Dimensions (inches): 0.80 x 9.86 x 8.35
I was attracted to this book at first because it was so beautiful, then I actually read the recipes and I thought they sounded incredible! The recipes are very original and I like the fact that they use skin nourishing goodies like jojoba oil, castor oil and aloe vera oil.
The book begins with an introduction and a brief history on soap-making. The rundown from there is:
Chapter 1 covers seven basic recipes: castille-type soap, soap with coconut, palm and olive oil, a sensitive-skin bar with castor and olive oils, another castille-type with the addition of beeswax, all tallow soap, goat's milk soap and a pure castille bar. I have made basic recipe number three and I LOVE it! For those who got my apricot freesia in the swap this is the recipe I used. It makes huge bubbles and it turns bright white... great for swirling! I even washed my hair with this bar and didn't get any of the after-shampoo-bar-greasy-feel that I usually get. One of the things that I love about these basic recipes is that they tell me what color the final bar will be. The authors also let the reader know which of these basic recipes is good for hand milling, adding abrasives, etc. The directions are very simple and easy to follow.

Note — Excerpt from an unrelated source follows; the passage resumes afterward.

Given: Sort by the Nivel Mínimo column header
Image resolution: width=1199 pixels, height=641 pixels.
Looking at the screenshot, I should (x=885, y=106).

Before Chapter 2 there are a few pages on "Hand milling" aka Rebatching...that thing we love to hate...and melt and pour soap-making. Not very exciting, but then I already knew what those were...

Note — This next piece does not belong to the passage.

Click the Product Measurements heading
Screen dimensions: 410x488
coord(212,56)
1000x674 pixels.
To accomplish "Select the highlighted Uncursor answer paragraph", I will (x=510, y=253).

Chapter 2 is titled "Face and Body Soaps." I would love to have about a year of paid leave to try all these recipes! They are all so unique and tempting! It's the unusual additions like liquified aloe vera leaf and Jamaican rum that really make these recipes exciting. Some of the recipes in this section are for rebatching but you can always take your favorite basic recipe and add the specified goodies of the rebatch recipe. Below is a listing of the recipes.
So far, this is my favorite soap book. The only one beautiful and interesting enough to make me break down and buy it. With all the soap recipes on the internet who needs a soap book, right? This is one I *can* whole-heartedly recommend. At least check out the pictures next time you're in a bookstore!
Tea FO from Sweet Cakes:
This fragrance is hard to describe because there is really nothing to compare it to! The best way for you to get an idea of how it smells is to brew up some of the real thing. Leave the room while it's steeping and come back after a few minutes and sniff. It's a faintly sweet green scent... very refreshing and uplifting. It has held the number one spot for a year on my fave FO list! It's also one of those FO's that smells better IN soap or in candles than it does in the bottle. I always tell people to try some and if they don't like it I'll buy it from them! ;)
FO from Sweet Cakes:
Well what can I say, we've all sniffed some RANK peach FO's! Rank, this one is not! It is very crisp and full, not heavy and sickly sweet. I have bought other peach FO's that were really heavy...almost muddy smelling. This peach is light and happy. NO yucky after-sniff (scent version of after-taste ;) It is strong (no fading), smells even better than the real thing and holds up great in soap.
Freesia from Sweet Cakes:
This is my all-time favorite! Fresh freesia combined with tart apricot...WOW! I will always have it in stock. I almost freaked out when I heard Linda discontinued it! It is such a delightful scent. It never fails to make me smile. It is light and fresh...a fruity floral, reminding me of springtime. I also think it works as a good unisex scent because it's not too sweet or to flowery. My dad loves it. :)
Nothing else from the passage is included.